## EXTRACT TO READ
▽

Fig. 6. Genome structure of the telomeric and subtelomeric regions of 20 chromosomal ends.

Fig. 6

a, Schematic representation showing the distribution of different sequence compositions across the terminal regions of ten chromosomes. b, Comparison of the length of telomeres and subtelomeres for ten chromosomes. c, Graphical representation of the direction of telomeric repeats observed for all telomeres. d, The direction of telomeric repeats on the ends of chr6L.

In the Mo17 genome, there were 15 chromosomal ends with typical subtelomeric repeats, including subtelomeric repeat 1 (629 bp), which was homologous with previously reported maize subtelomere sequence U39642 (ref. 56), and subtelomeric repeat 2 (532 bp), which had about 170 bp homologous to maize subtelomere sequence 4-12-1 (ref. 57). The regions enriched with these subtelomeric repeats were identified as subtelomeres. They were all immediately adjacent to telomeres, except for chr1S where the telomere and subtelomere were interrupted by a 587.87 kb region with 74% TEs and 26% nonrepetitive sequences including 24 genes (Fig. 6a and Supplementary Table 13). The average length of subtelomeres was 92.57 kb, with 200-fold variation between the longest (357.13 kb, chr2S) and the shortest (1.78 kb, chr9L) subtelomeres (Fig. 6b). Extreme variation was also observed for subtelomeric sequence composition. For example, TEs occupied 87.53% of sequences of the subtelomere of chr10L but were not found for subtelomeres of chr2L, chr4L, chr5S, chr7L and chr9L. Although the proportions of TEs were similar for subtelomeres of chr3L (40.84%) and chr5L (50.76%), the former was mostly Gypsy while the latter was Copia. Moreover, strong chromosome-specific patterns were observed for subtelomeric repeats, as the proportion of subtelomeric repeat 1 was more than 70-fold higher than that of subtelomeric repeat 2 for subtelomeres of chr1L, chr3S, chr3L, chr7S, chr7L and chr9L, but was more than 30-fold lower than that of subtelomeric repeat 2 for subtelomeres of chr1S, chr2S, chr4S, chr4L, chr5S, chr8L and chr10L (Fig. 6a, and Supplementary Table 13). We noted there were five chromosomal ends without typical subtelomeric repeats (chr6S, chr6L, chr8S, chr9S and chr10S). However, when inspecting all 400 kb terminal regions of these chromosomes, with the exception of chr10S, abundant tandem repeats were found from the subtelomeric regions of all other four chromosomal ends. There were 121 kb TR-1 repeats for chr6S, while chr6L, chr8S and chr9S were enriched with knob180 repeats, with length of 28 kb, 147 kb and 274 kb, respectively (Fig. 6a). In addition, chr6L also harbored 12 kb of Cent4 repeats. Overall, our analyses of the 20 completely assembled chromosome ends revealed extensive length and sequence composition variation in subtelomeric regions.

△

## SOURCE INFORMATION
▽

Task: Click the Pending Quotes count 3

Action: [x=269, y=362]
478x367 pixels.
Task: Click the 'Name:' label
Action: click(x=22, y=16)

△

## TASKS TO CARRY OUT
1/ Translate into Spanish this sentence from the passage on Mo17 chromosome ends: "The regions enriched with these subtelomeric repeats were identified as subtelomeres."
2/ Revise the stretch of the passage on Mo17 chromosome ends from "a, Schematic representation" through "ends of chr6L.", changing "telomeric repeats" to "telomere repeats".
3/ According to the passage on Mo17 chromosome ends, what was the average length of the subtelomeres?

## SOLVED TASKS
1/ Las regiones enriquecidas con estas repeticiones subteloméricas se identificaron como subtelómeros.

2/
a, Schematic representation showing the distribution of different sequence compositions across the terminal regions of ten chromosomes. b, Comparison of the length of telomeres and subtelomeres for ten chromosomes. c, Graphical representation of the direction of telomere repeats observed for all telomeres. d, The direction of telomere repeats on the ends of chr6L.

3/ 92.57 kb